Wellness influencers (n=161) had lower rates of provaccination stances in their on-topic tweets (20%, 614/3045) compared with controls (n=242 accounts, with 42% or 3201/7584 provaccination tweets). Using a generalized linear model of tweet stance with mixed effects to model tweets from the same account, the main effect of the group was significant (β=-2.2668, SE=0.2940; P<.001). Covariate analysis suggests an association between antivaccination tweets and accounts representing individuals (β=-0.9591, SE=0.2917; P=.001) but not social network position. A complementary modeling exercise of stance within user accounts showed a significant difference in the proportion of antivaccination users by group (χ[N=321]=36.1, P<.001). While nearly half of the influencer accounts were labeled by a K-nearest neighbor classifier as predominantly antivaccination (48%, 58/120), only 16% of control accounts were labeled this way (33/201). Topic modeling of influencer tweets showed that the most prevalent antivaccination themes were protecting children, guarding against government overreach, and the corruption of the pharmaceutical industry. Provaccination messaging tended to encourage followers to take action or emphasize the efficacy of the vaccine.

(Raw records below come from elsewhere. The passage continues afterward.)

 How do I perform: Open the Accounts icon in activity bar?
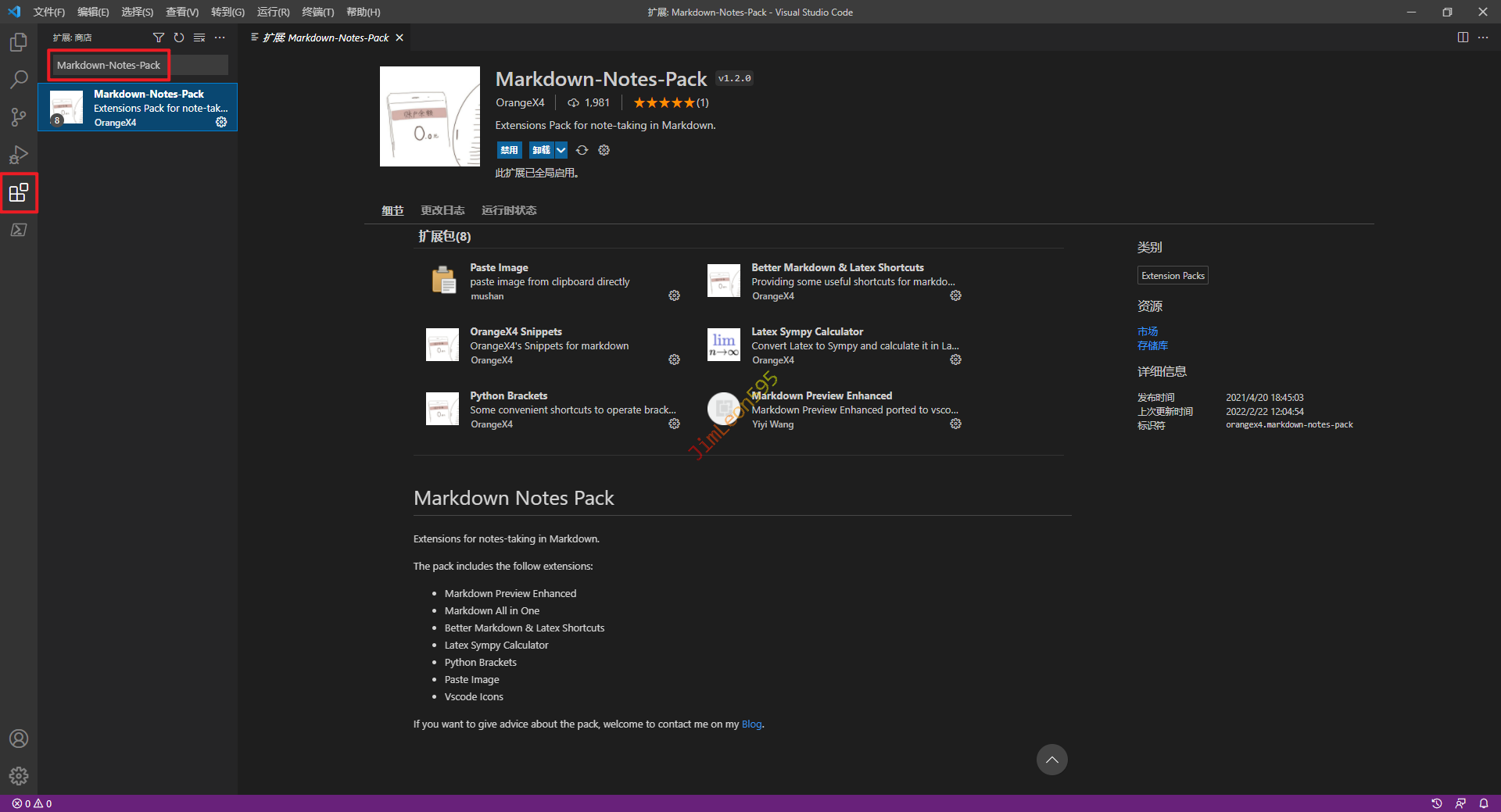19,739
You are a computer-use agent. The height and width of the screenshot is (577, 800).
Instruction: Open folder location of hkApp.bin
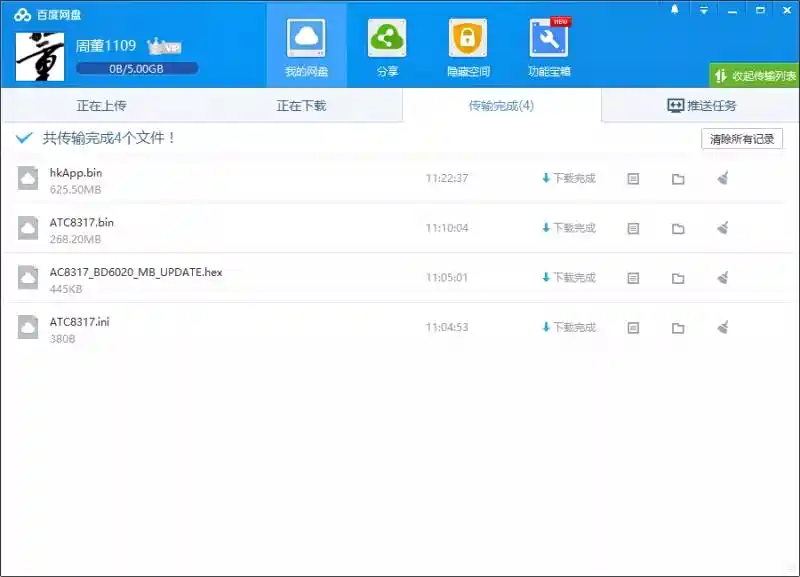(x=678, y=179)
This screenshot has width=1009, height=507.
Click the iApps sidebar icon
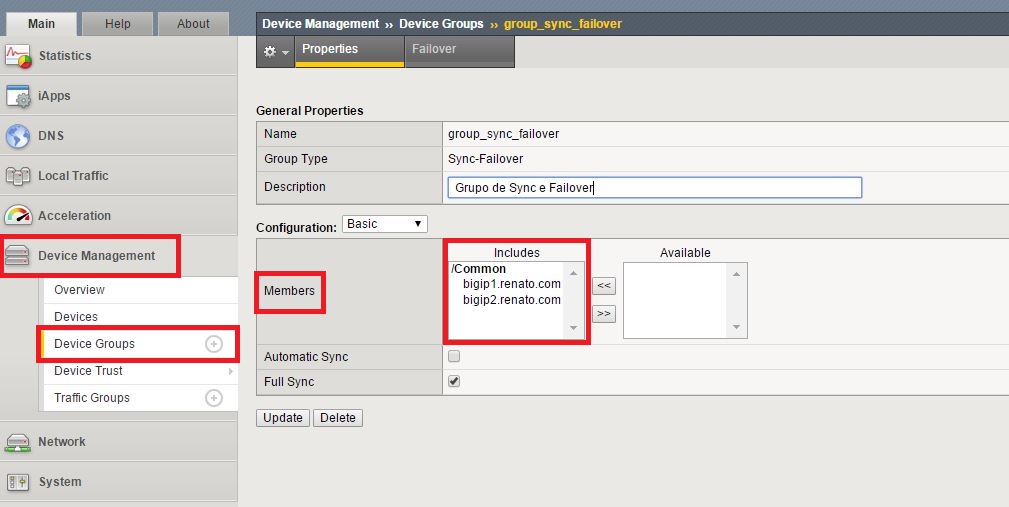pyautogui.click(x=19, y=96)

Wellness influencers showed higher rates of vaccine opposition compared with other accounts that participated in health discourse before the pandemic. This pattern supports the theory that unregulated wellness influencers have incentives to resist messaging from establishment authorities such as public health agencies.
在线健康影响者(在社交媒体上发布不受监管的健康和健康建议的个人)可能有动机反对传统的医学权威。他们的信息可能会降低在 COVID-19 大流行等全球健康危机期间公共卫生运动的整体效果。

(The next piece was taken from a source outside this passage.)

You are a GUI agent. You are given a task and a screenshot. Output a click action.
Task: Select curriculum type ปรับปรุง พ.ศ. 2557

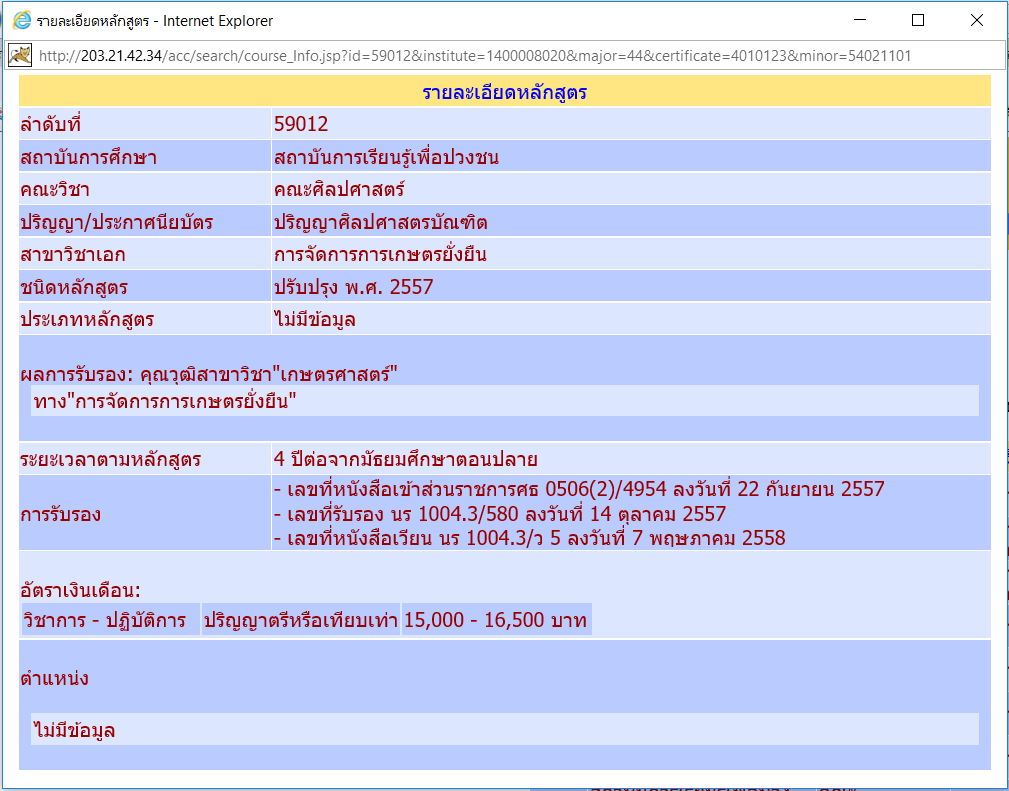(353, 288)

本研究旨在探究健康影响者如何对公共卫生运动做出反应;我们研究了在 COVID-19 大流行之前,在 Twitter 上被重新命名为 X 的 COVID-19 大流行期间,在 Twitter 上的一小部分健康影响者如何对 COVID-19 疫苗采取立场。我们评估了与对照组相比,健康影响者在疫苗接种方面的普遍支持率,以及这些影响者在支持或反对疫苗接种时使用的修辞策略。
采用纵向设计,从 2019 年发布的随机推文样本中确定 Twitter 上的健康影响者账户。使用主题建模和手动注释的组合来识别符合影响者标准的账户。使用语言模型从 2020 年至 2022 年收集包含疫苗关键词的推文,并根据疫苗接种立场对其进行分类。我们使用广义线性模型和混合效应以及最近邻分类器,将其立场与大流行前讨论类似健康话题的非影响者账户的对照组进行比较。我们还使用主题建模来定位影响者支持和反对疫苗接种的关键主题。
与对照组(n=242 个账户,有 42%或 3201/7584 个疫苗接种推文)相比,在主题相关推文中,健康影响者(n=161)的疫苗接种立场比例较低(20%,614/3045)。使用具有混合效应的推文立场广义线性模型对来自同一账户的推文进行建模,群组的主要效应显著(β=-2.2668,SE=0.2940;P<.001)。协变量分析表明,反疫苗接种推文与代表个人的账户之间存在关联(β=-0.9591,SE=0.2917;P=.001),但与社交网络地位无关。对用户账户内立场的补充建模表明,群组之间反疫苗接种用户的比例存在显著差异(χ[N=321]=36.1,P<.001)。虽然近一半的影响者账户被 K-最近邻分类器标记为主要反疫苗接种者(48%,58/120),但只有 16%的对照组账户被标记为反疫苗接种者(33/201)。对影响者推文的主题建模表明,最常见的反疫苗接种主题是保护儿童、防范政府过度干预和制药行业腐败。支持疫苗接种的信息往往鼓励追随者采取行动或强调疫苗的功效。
与大流行前参与健康讨论的其他账户相比,健康影响者表现出更高的疫苗反对率。这种模式支持这样一种理论,即不受监管的健康影响者有动机抵制来自公共卫生机构等权威机构的信息。